Village de Bercy
Tucked away south of the Gare de Lyon in the 12th arrondissement, Bercy Village is an area that has developed around pretty stone warehouses that once stored wine, and are now home to boutiques and restaurants. It tends to be a lively area and has an authentic feel: you can still see the old train tracks used to transport the wine barrels in from the provinces.
This beautiful, historically Jewish part of Paris is hugely attractive. Not only is it home to some of the city’s best museums, bars, restaurants, and quaint cobblestoned streets that take you back in time – it boasts great shopping too. You could wander for hours between the neighborhood’s jewelers and local craft and design stores. The main attraction is the second hand shops overflowing with vintage treasures. You might have to do a little hunting through the racks, but even a little effort is bound to bear its fruits.
Avenue des Champs Élysées
Marcel Proust lovingly described the genteel elegance of the Champs-Élysées during belle époque heyday, when its cobblestones resounded with the clatter of horses and carriages. Today, despite unrelenting traffic and the intrusion of chain stores, the avenue still sparkles with brilliant shopping opportunities. Along the 2km (1¼ mile) stretch, you can find marquee names in French luxury: Cartier, Guerlain, and Louis Vuitton. Car manufacturers too lure in visitors with space-age showrooms.
Rue de Rivoli
The stretched-out Rue de Rivoli has plenty of variety to keep shoppers happy – from the pretty arcaded section with many chic boutiques by the Jardin des Tuilieries to the more hectic section full of high street classics down near Châtelet – and all of the souvenir shops in between.
A haven for ready-to-wear and designer boutiques, Saint-Germain des Près is a gorgeous and affluent neighborhood just south of the Seine in the center of Paris.
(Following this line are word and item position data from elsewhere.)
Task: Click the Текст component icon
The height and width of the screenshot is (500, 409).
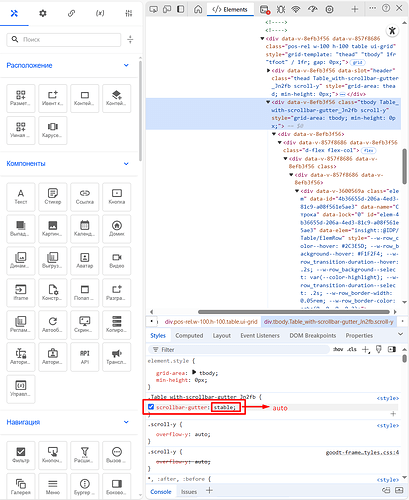Action: coord(21,197)
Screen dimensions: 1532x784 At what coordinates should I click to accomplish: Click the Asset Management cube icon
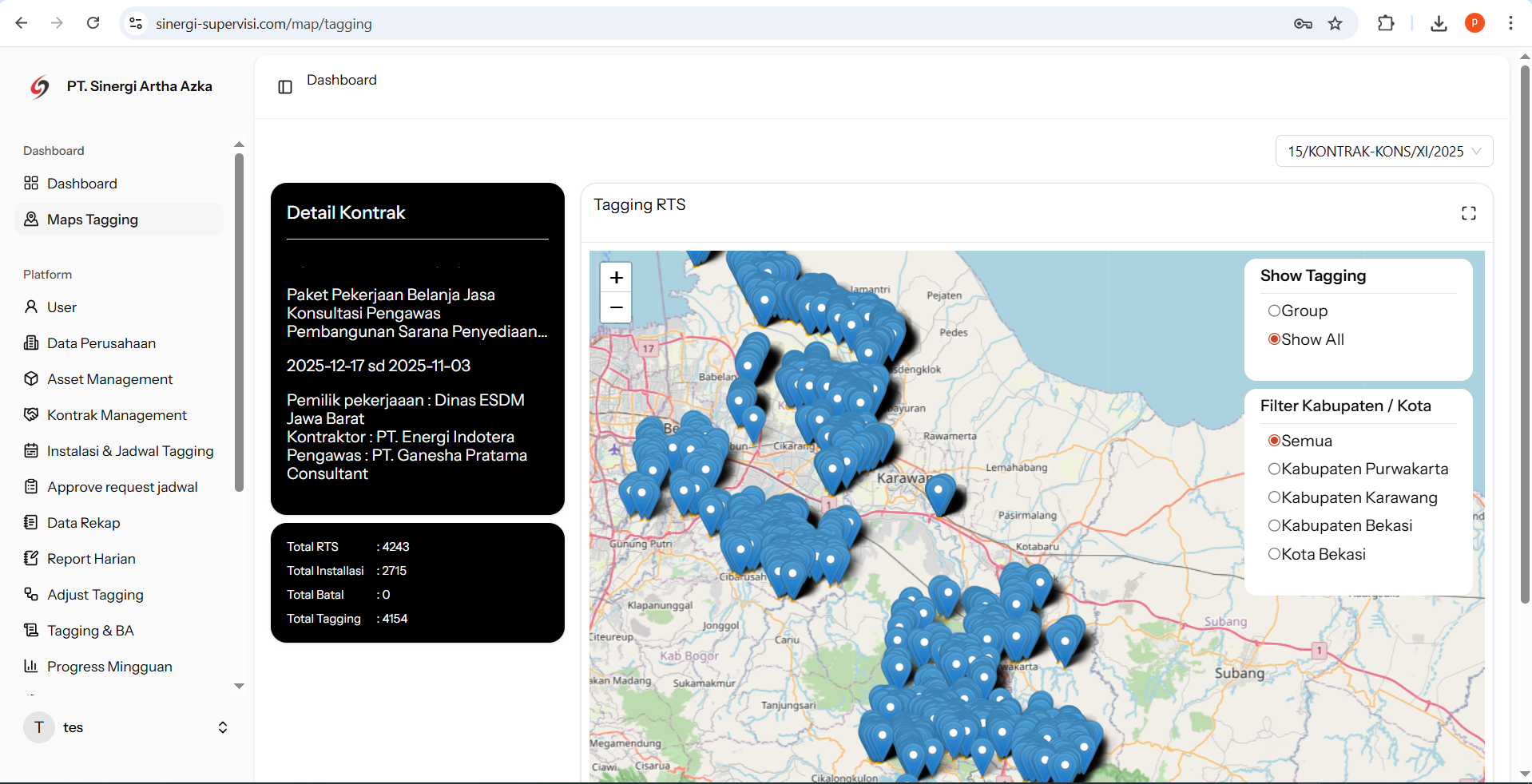[31, 379]
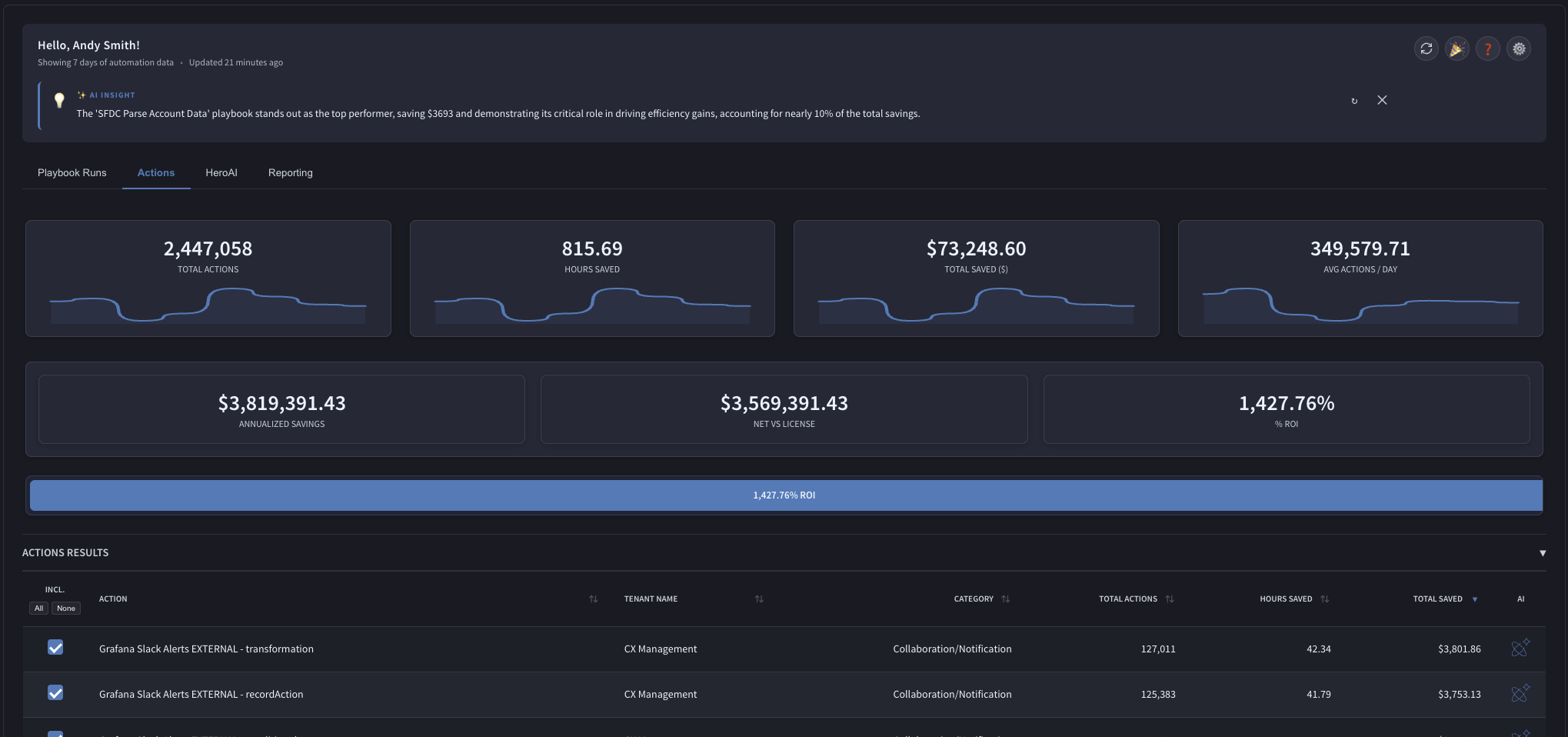The height and width of the screenshot is (737, 1568).
Task: Open the Reporting tab
Action: click(x=291, y=172)
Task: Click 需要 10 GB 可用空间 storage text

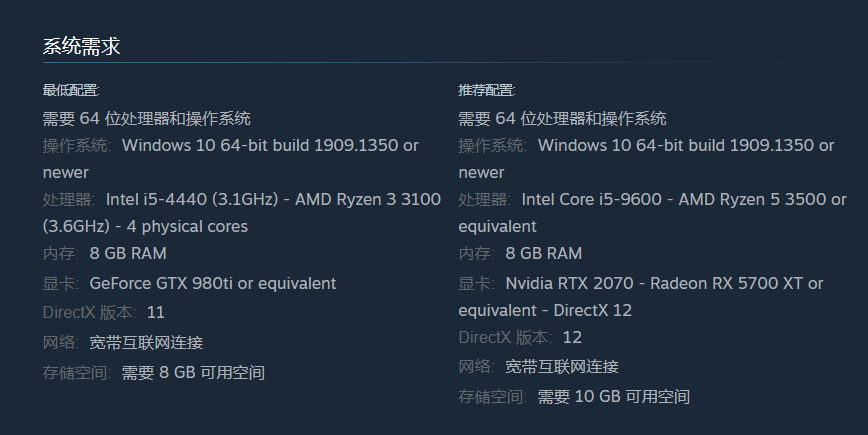Action: point(614,396)

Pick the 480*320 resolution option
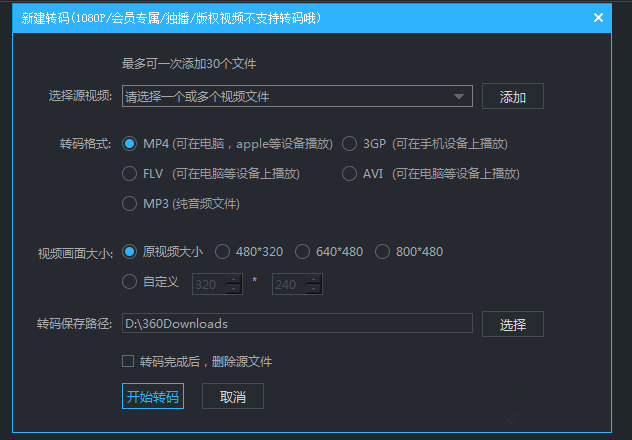(x=222, y=252)
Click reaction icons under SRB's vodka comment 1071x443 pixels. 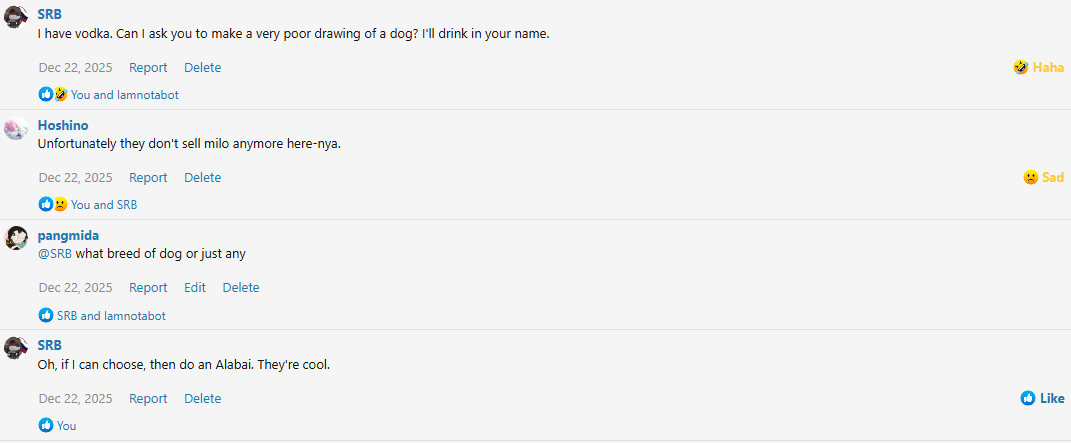[53, 95]
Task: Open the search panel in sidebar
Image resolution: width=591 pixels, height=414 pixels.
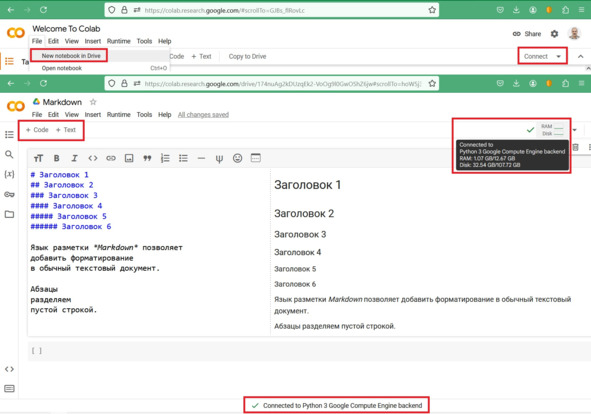Action: (9, 154)
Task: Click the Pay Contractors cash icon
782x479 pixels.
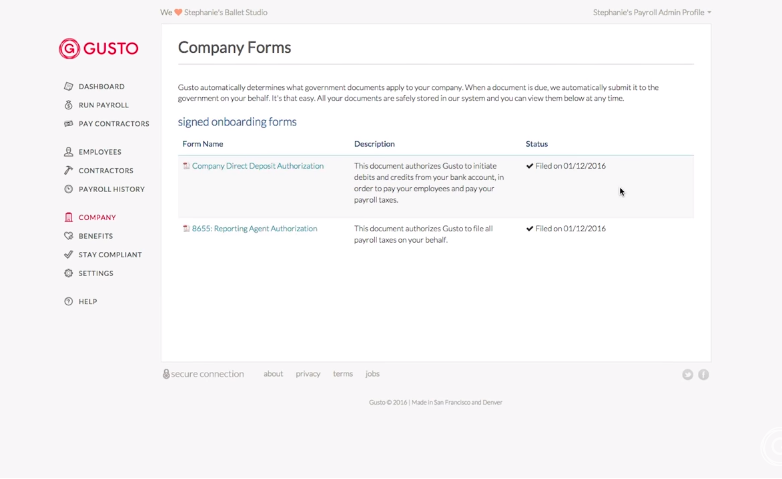Action: (68, 123)
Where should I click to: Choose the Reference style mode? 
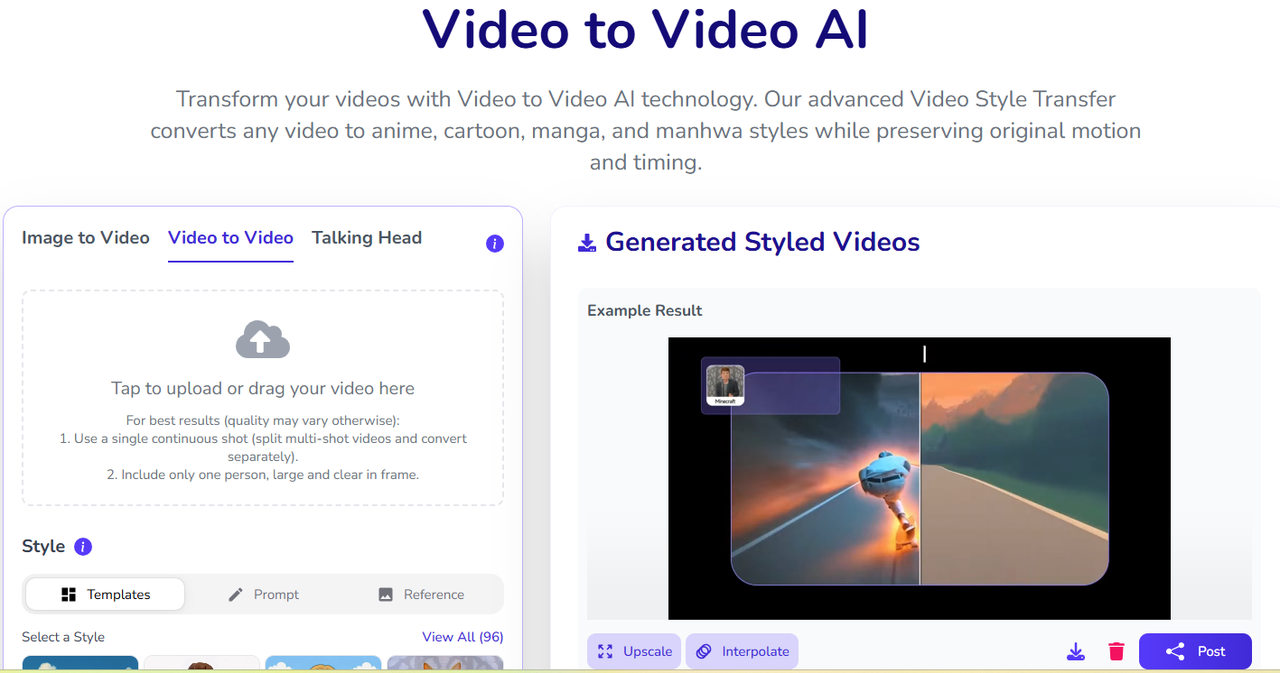pos(420,594)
Grand couturiers’ window displays fight for attention on the Boulevard Saint-Germain and neighboring streets: from Sonia Rykiel and Ralph Lauren to Giorgio Armani and Christian Dior.
One of Paris’ most beloved and picturesque neighborhoods, Montmartre retains much of its historical charm today. It is one of the best places in the city to come and pick up souvenirs, artwork and local crafts from quaint little boutiques. The Place des Tertres is the place to go to buy a painting or portrait straight from a local artist, while the Place des Abbesses (typical of the countrified style that has made Montmartre famous), is surrounded by boutiques selling crafts.
Versailles architect Jules-Hardouin Mansart designed this perfectly proportioned octagonal plaza near the Tuileries in 1702, in honor of Louis XIV’s military conquests. He gave the hôtels particuliers around the square identical façades to maintain a uniform appearance - and the effect is impressive. Today the square is home to the crème de la crème of chic Parisian jewelry boutiques and high fashion labels: look forward to browsing the shelves and racks at Cartier, Chanel, Louis Vuitton and Valentino.
Place des Vosges
Paris’s oldest and perhaps most beautiful square, the Place des Vosges, represents an early stab at urban planning. Today, the arcaded walkway beneath them is lined with art galleries, shops and cafés.There’s an excellent selection of art galleries and boutiques that are well worth a look. Prices are steep but who knows, you just might find yourself going home with a souvenir that puts all other Paris memorabilia to shame.